* **TESTO PROPOSTO**
○ ○ ○ ○
Cosa serve per un rinascimento degli investimenti in Europa?
Perché l’Europa è rimasta indietro
Dopo una crescita sostenuta negli anni ’90 e nei primi anni 2000, l’economia europea è stata duramente colpita dalla crisi finanziaria globale (GFC). Da allora, la crescita è rimasta piuttosto debole rispetto a quella degli Stati Uniti.
In parte, ciò è dovuto a una serie di shock che hanno colpito la regione, come la crisi del debito sovrano del 2011 e l’invasione russa dell’Ucraina, che ha provocato un forte aumento dei prezzi dell’energia.
Alla base della debole crescita della regione vi sono sfide strutturali di lungo periodo. Il PIL pro capite dell’UE è inferiore rispetto a quello degli Stati Uniti e circa il 70% di questo divario è attribuibile ad una crescita più debole della produttività.
Ciò dipende soprattutto dal fatto che settori a bassa crescita, come manifattura e servizi bancari, rappresentano una quota maggiore dell’economia europea, mentre il settore tecnologico, in forte espansione, costituisce una parte molto più rilevante dell’economia statunitense.
Anche politiche fiscali e monetarie più restrittive, insieme a burocrazia e regolamentazione eccessive, oltre a una forza lavoro in diminuzione, sono tutti fattori che contribuiscono a rallentare la crescita europea.
○ ○ ○ ○
* **DATI DELLA CONSEGNA**
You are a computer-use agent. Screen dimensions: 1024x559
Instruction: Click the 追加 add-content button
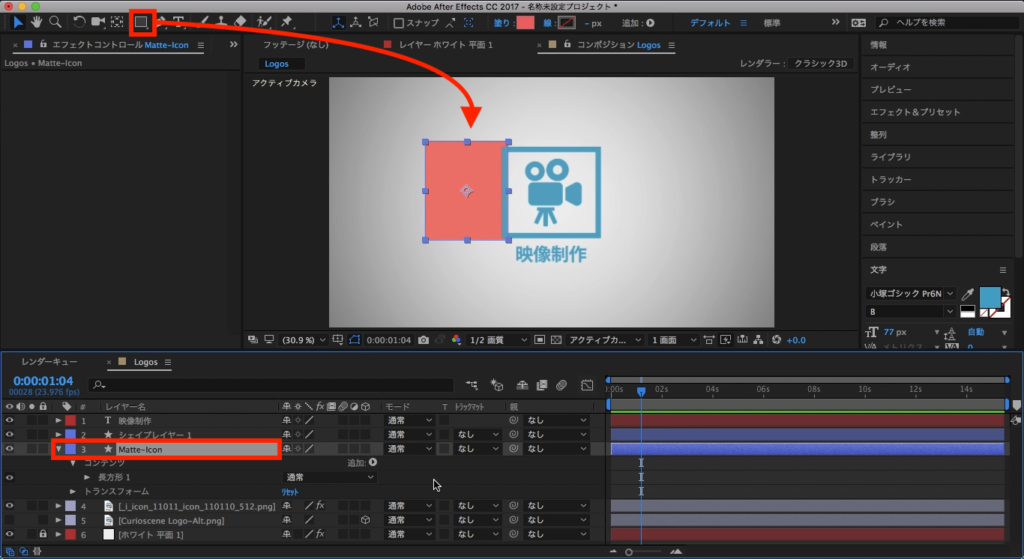click(x=362, y=463)
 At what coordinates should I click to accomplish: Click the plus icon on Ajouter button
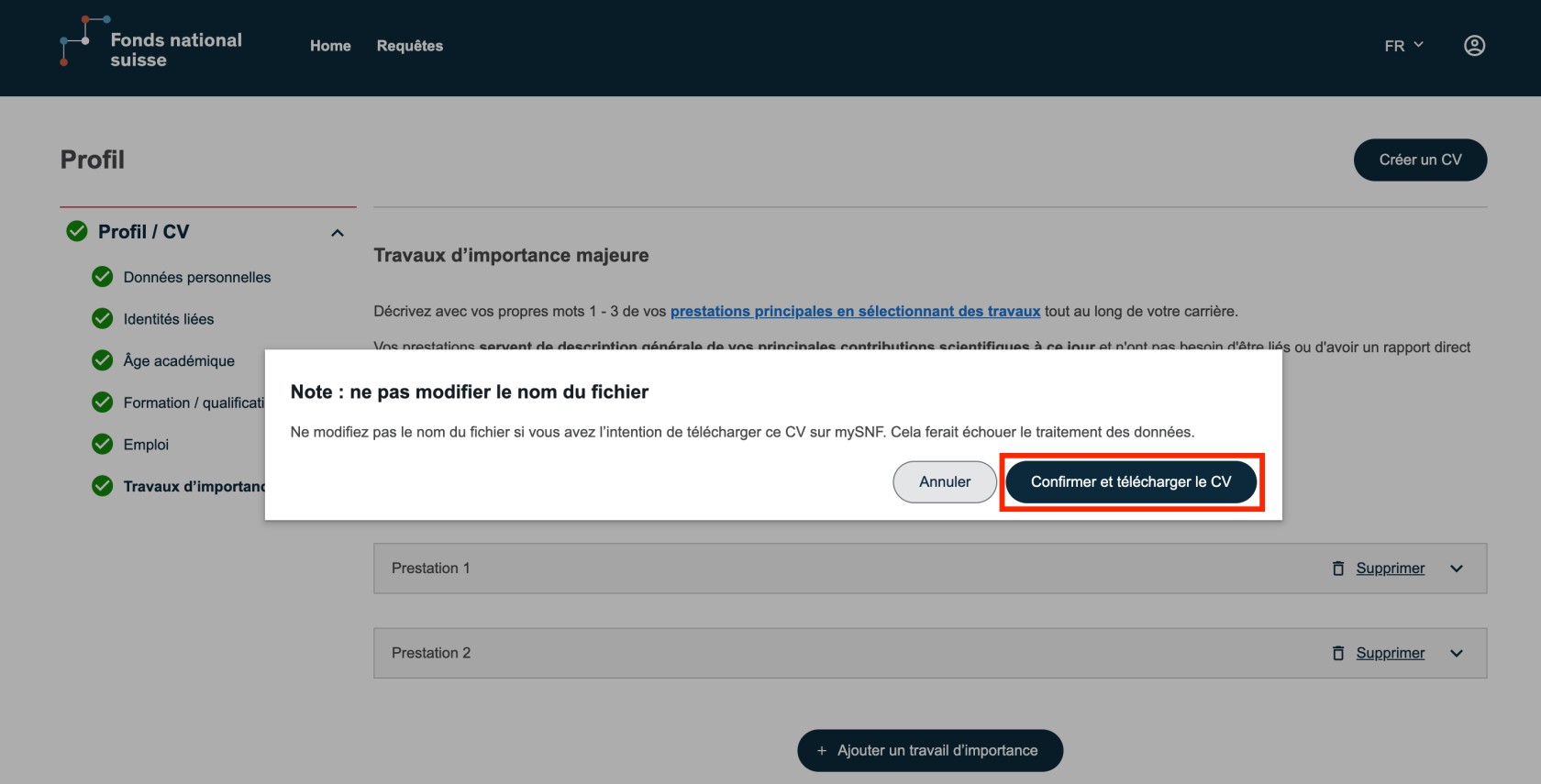click(x=822, y=751)
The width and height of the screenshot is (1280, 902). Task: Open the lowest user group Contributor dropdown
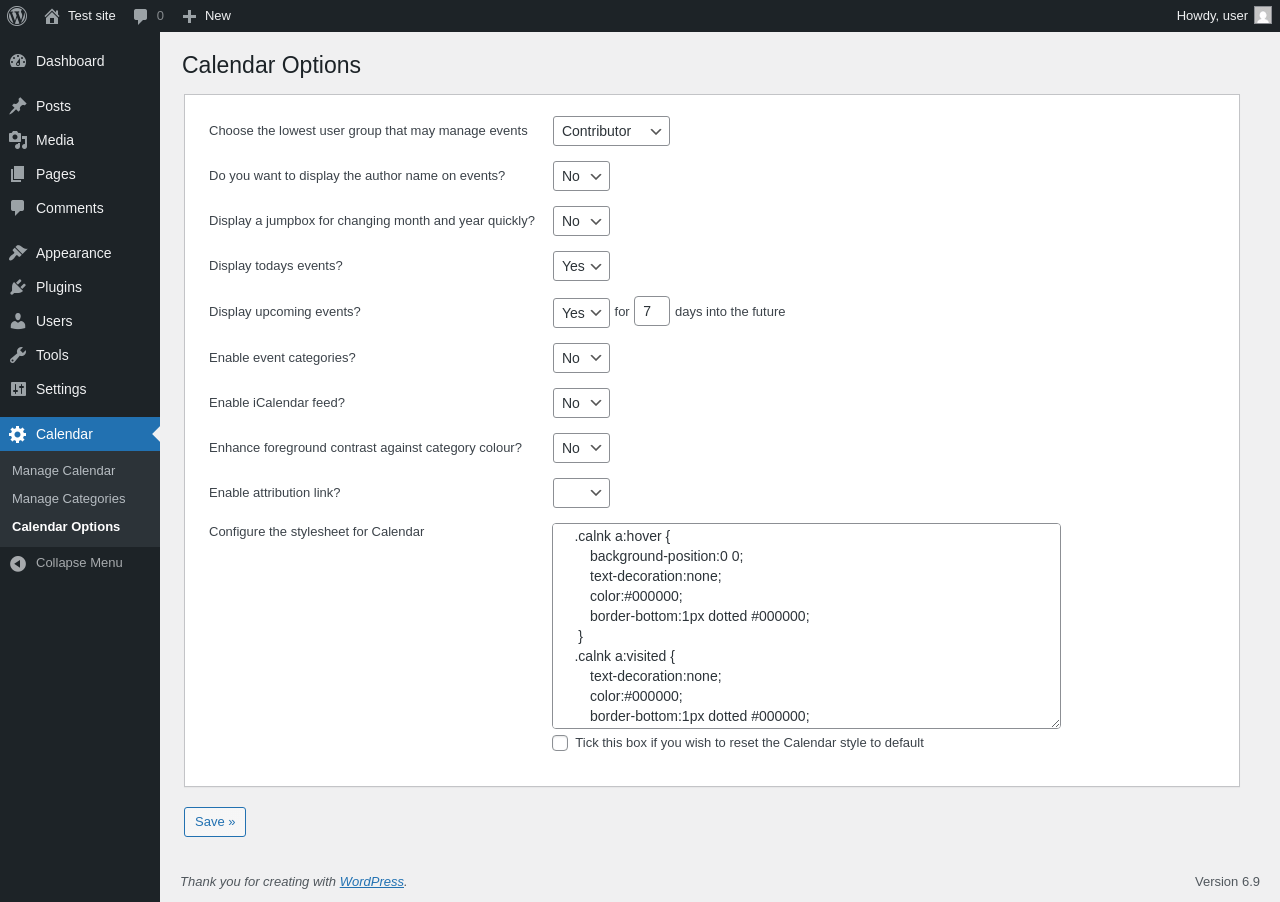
○ ○ ○ ○
* **CONSEGNA SCRITTA A**
Trasforma in una tabella Markdown le righe delle voci, partendo da quella che contiene "At what coordinates" e terminando con la fine delle voci, estremi compresi. Usa le colonne "Riga" per il numero progressivo e "Contenuto" per la riga, senza righe vuote e senza le immagini.
* **CONSEGNA SCRITTA B**
Scrivi il seguito del testo sugli investimenti in Europa, a partire dall'ultima frase riportata.

* **RISULTATO DELL'ESERCIZIO A**
| Riga | Contenuto |
|---|---|
| 1 |  At what coordinates should I click to accomplish: Click the plus icon on Ajouter button |
| 2 | click(x=822, y=751) |
| 3 | The width and height of the screenshot is (1280, 902). Task: Open the lowest user group Contributor dropdown |

* **RISULTATO DELL'ESERCIZIO B**
Dal 2008, gli utili delle società europee sono rimasti indietro rispetto a quelli statunitensi, restando ancora al di sotto dei livelli precedenti alla crisi finanziaria globale (GFC).
L’Europa accelera gli sforzi di riforma
Un mondo relativamente stabile, l’energia a basso costo proveniente dalla Russia e una forza lavoro sostenuta dall’immigrazione e dalla maggiore partecipazione femminile avevano ridotto la percezione dell’urgenza nel affrontare le sfide di lungo periodo dell’Europa.
Ma gli sviluppi recenti hanno riportato tale urgenza in primo piano: l’invasione russa dell’Ucraina, le garanzie NATO indebolite e l’aumento del protezionismo hanno spinto l’Europa ad agire con maggiore decisione.
Un altro ambito in cui vediamo l’urgenza tradursi in progressi concreti è quello dell’energia.
I prezzi dell’energia nell’UE sono più che raddoppiati rispetto a quelli degli Stati Uniti e della Cina, e la regione dipende fortemente dalle importazioni, rendendo l'area vulnerabile a forze esterne e rischi geopolitici.
Questo ha spinto la Commissione Europea a presentare un piano d’azione per l'energia accessibile, volto a promuovere la concorrenza e ridurre i tempi delle autorizzazioni.
Un approccio selettivo fa la differenza
Riteniamo che investire in Europa significhi ancora — per ora — puntare su opportunità selettive, sostenute da un’agenda sempre più orientata alla crescita.
Un esempio è il settore della difesa, dove riteniamo che i consistenti piani di spesa pubblica possano generare nuove opportunità nelle tecnologie per la difesa. Non parliamo solo di società che operano nell’ambito dell’intelligenza artificiale o del software, ma anche di servizi IT e di componenti hardware, come i semiconduttori, fondamentali per lo sviluppo di tecnologie avanzate.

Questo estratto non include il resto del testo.